→ DAFTAR TUGAS:
1. Menurut berita tentang Dewi Yasin Limpo, apa status Dewi saat ini dalam dugaan pemalsuan surat MK?
2. Ubah baris-baris catatan yang dimulai dari baris berisi "Given: Select Monday the 31st outlined date" dan diakhiri pada baris berisi "will [594, 247]." menjadi tabel Markdown berkolom Nomor dan Baris, tanpa baris kosong. Sertakan kedua baris batas tersebut dan hanya baris-baris ini.

___ DOKUMEN SUMBER

Senin 22 Aug 2011 16:08 WIB

Dewi Yasin Limpo Terancam Dipecat

Rep: Erdy Nasrul/Bilal Ramadhan./ Red: Djibril Muhammad
Ketua DPP Hanura, Akbar Faisal.
Foto: http://petapolitik.com
Ketua DPP Hanura, Akbar Faisal.

REPUBLIKA.CO.ID, JAKARTA - Saksi Kasus pemalsuan surat MK, Dewi Yasin Limpo, terancam dipecat dari keanggotaannya di Hanura jika terbukti terlibat dalam kasus tersebut. Karir politiknya di partai tersebut bakal habis jika proses hukum membuktikan dia bersalah.

Saat ini status Dewi masih sebagai pelapor dan saksi atas dugaan pemalsuan surat MK. Dia terus diperiksa penyidik Direktorat I Tindak Pidana Umum Bareskrim Polri. Dia memberikan keterangan dan mengaku sebagai pihak yang dirugikan dalam kasus itu.

"Akan kita pecat jika benar dia terbukti sebagai pelaku," ungkap Anggota Partai Hanura, Akbar Faisal, saat ditemui setelah memberikan santunan kepada 500 anak yatim, di tempat kerja, Senin (22/8).

______
___ DATA HASIL EKSTRAKSI

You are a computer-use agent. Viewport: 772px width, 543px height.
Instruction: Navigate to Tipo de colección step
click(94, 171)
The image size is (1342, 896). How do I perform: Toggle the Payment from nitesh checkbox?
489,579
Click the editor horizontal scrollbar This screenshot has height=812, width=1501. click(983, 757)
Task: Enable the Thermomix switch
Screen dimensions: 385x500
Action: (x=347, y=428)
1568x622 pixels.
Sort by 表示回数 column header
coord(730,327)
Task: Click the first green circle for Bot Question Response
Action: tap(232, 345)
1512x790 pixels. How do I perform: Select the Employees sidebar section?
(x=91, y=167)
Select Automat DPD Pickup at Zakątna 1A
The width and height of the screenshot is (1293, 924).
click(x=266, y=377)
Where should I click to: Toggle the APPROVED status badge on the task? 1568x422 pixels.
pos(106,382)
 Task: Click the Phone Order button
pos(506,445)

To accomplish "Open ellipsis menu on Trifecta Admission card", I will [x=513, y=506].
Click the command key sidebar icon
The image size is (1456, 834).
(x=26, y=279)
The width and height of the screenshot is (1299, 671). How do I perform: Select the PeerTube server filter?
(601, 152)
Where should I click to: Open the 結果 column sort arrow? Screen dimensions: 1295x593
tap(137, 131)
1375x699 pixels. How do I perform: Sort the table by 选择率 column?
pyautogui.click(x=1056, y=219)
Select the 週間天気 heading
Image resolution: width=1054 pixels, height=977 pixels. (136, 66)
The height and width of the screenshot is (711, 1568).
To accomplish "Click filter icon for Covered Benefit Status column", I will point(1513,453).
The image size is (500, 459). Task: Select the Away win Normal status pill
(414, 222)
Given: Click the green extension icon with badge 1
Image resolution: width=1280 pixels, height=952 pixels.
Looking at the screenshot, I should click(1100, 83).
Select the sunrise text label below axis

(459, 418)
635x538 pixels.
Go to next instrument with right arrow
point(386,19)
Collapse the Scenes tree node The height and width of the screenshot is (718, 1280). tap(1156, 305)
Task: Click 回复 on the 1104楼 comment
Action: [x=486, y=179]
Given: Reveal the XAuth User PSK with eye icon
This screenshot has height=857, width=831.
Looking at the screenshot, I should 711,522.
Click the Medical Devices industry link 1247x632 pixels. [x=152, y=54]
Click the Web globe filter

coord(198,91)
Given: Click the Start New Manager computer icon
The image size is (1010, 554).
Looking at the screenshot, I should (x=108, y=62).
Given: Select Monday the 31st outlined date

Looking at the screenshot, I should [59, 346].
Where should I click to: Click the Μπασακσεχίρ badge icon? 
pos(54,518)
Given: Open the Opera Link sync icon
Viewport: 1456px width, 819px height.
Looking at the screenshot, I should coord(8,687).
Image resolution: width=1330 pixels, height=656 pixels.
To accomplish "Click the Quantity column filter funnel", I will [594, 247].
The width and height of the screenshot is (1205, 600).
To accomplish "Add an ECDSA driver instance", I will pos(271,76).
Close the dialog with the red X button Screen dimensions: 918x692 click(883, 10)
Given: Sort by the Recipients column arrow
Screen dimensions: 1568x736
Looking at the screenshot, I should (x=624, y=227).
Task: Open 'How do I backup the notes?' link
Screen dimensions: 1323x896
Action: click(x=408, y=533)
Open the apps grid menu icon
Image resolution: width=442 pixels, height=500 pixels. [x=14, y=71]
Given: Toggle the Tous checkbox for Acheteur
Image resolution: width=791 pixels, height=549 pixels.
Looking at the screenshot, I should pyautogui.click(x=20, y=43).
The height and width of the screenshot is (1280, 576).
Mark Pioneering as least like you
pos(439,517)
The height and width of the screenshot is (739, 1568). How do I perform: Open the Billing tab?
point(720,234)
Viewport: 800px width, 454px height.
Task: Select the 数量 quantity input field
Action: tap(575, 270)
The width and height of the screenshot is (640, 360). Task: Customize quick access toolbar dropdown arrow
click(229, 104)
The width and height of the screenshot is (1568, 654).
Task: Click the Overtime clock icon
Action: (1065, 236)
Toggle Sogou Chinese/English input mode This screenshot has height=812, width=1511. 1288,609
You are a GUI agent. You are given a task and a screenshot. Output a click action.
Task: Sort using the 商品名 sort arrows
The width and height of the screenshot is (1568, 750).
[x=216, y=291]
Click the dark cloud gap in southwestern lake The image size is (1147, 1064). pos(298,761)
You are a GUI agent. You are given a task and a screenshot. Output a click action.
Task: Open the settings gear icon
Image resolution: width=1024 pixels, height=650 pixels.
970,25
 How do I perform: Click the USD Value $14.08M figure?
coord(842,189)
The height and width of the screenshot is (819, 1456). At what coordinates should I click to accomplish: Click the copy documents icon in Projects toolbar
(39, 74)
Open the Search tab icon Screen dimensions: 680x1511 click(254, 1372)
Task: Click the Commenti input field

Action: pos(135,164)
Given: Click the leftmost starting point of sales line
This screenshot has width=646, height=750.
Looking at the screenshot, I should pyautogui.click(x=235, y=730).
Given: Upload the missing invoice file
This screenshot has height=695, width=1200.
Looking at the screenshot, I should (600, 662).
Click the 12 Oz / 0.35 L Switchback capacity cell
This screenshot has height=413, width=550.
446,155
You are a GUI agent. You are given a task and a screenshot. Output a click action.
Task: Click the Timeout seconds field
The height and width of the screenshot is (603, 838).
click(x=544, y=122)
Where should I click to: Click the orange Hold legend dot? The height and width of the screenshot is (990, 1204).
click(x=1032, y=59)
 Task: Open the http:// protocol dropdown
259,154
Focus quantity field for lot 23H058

______

→ HASIL TIAP TUGAS:
1. Pelapor dan saksi atas dugaan pemalsuan surat MK.

2.
| Nomor | Baris |
|---|---|
| 1 | Given: Select Monday the 31st outlined date |
| 2 | Looking at the screenshot, I should [59, 346]. |
| 3 | Where should I click to: Click the Μπασακσεχίρ badge icon?  |
| 4 | pos(54,518) |
| 5 | Given: Open the Opera Link sync icon |
| 6 | Viewport: 1456px width, 819px height. |
| 7 | Looking at the screenshot, I should coord(8,687). |
| 8 | Image resolution: width=1330 pixels, height=656 pixels. |
| 9 | To accomplish "Click the Quantity column filter funnel", I will [594, 247]. |